▸ To do
**A.** In the babeltrace passage, how long does the Python processing take on average?
**B.** Rewrite the paragraph of the babeltrace passage that begins "The convenience appears to have come" in fewer words, keeping its main facts.
**C.** Carry the babeltrace passage forward from its final line.
** Text shown follows **
The convenience appears to have come with a price though... The Python processing runs in 22.7 seconds on average. That is... incredibly slow. I ran it under cProfile to check whether I was doing something silly, but it appears most of the time was spent accessing the event and its fields, so I deemed myself innocent.
babeltrace Python iterator source code
import bt2
import sys
import collections
class CpuData:
def __init__(self, tstamp):
self.last_tstamp = tstamp
self.exec_times = collections.Counter()
cputodata = {}
for msg in bt2.TraceCollectionMessageIterator(sys.argv[1]):
if type(msg) is not bt2._EventMessageConst:
continue
event = msg.event
if event.name != 'sched:sched_switch':
continue
tstamp = msg.default_clock_snapshot.ns_from_origin
cpu = int(event['cpu_id'])
data = cputodata.get(cpu)
if data is None:
data = CpuData(tstamp)
cputodata[cpu] = data
prev_comm = str(event['prev_comm'])
diff = tstamp - data.last_tstamp
data.exec_times[prev_comm] += diff
data.last_tstamp = tstamp
for cpu, data in sorted(cputodata.items()):
print(f"CPU {cpu}")
for comm, ns in data.exec_times.most_common(5):
print('\t{:20}{} s'.format(comm, ns / 1e9))
** End of Text shown **
** Data block follows **
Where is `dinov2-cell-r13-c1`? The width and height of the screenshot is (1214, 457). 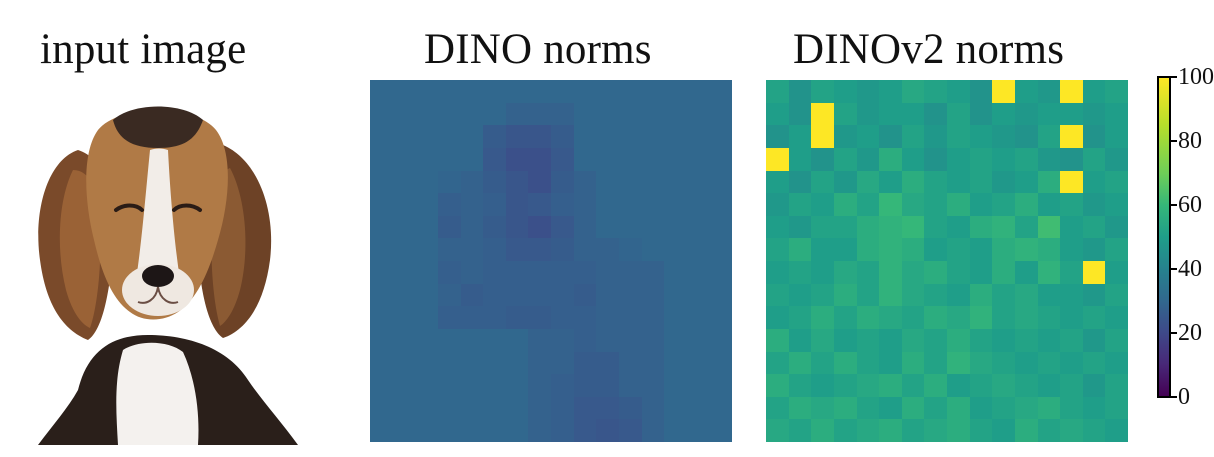
dinov2-cell-r13-c1 is located at coordinates (800, 386).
** End of Data block **
▸ Solved tasks
**A.** 22.7 seconds.

**B.** The convenience was costly: the Python processing averages a very slow 22.7 seconds. Profiling with cProfile showed that most of the time went to accessing the event and its fields, so the author concluded the slowness was not their own mistake.

**C.**
Trace Compass
Trace Compass is primarily a GUI application which reads several types of traces and performs analyses whose results can be browsed interactively in different views.
Java
I need to confess here. I am not the biggest fan of Java, so
I did not attempt to use the Trace Compass CTF reader in a
professional Java developer way. There are for sure better way
to do this... The CTF reader is part of Trace Compass, but
does not have any direct dependencies to it, so I built the
project as normal using maven and then went spelunking for
jar-files in ~/.m2.
The classes related to CTF reading are public and documented,
so I could start writing the necessary code based on that.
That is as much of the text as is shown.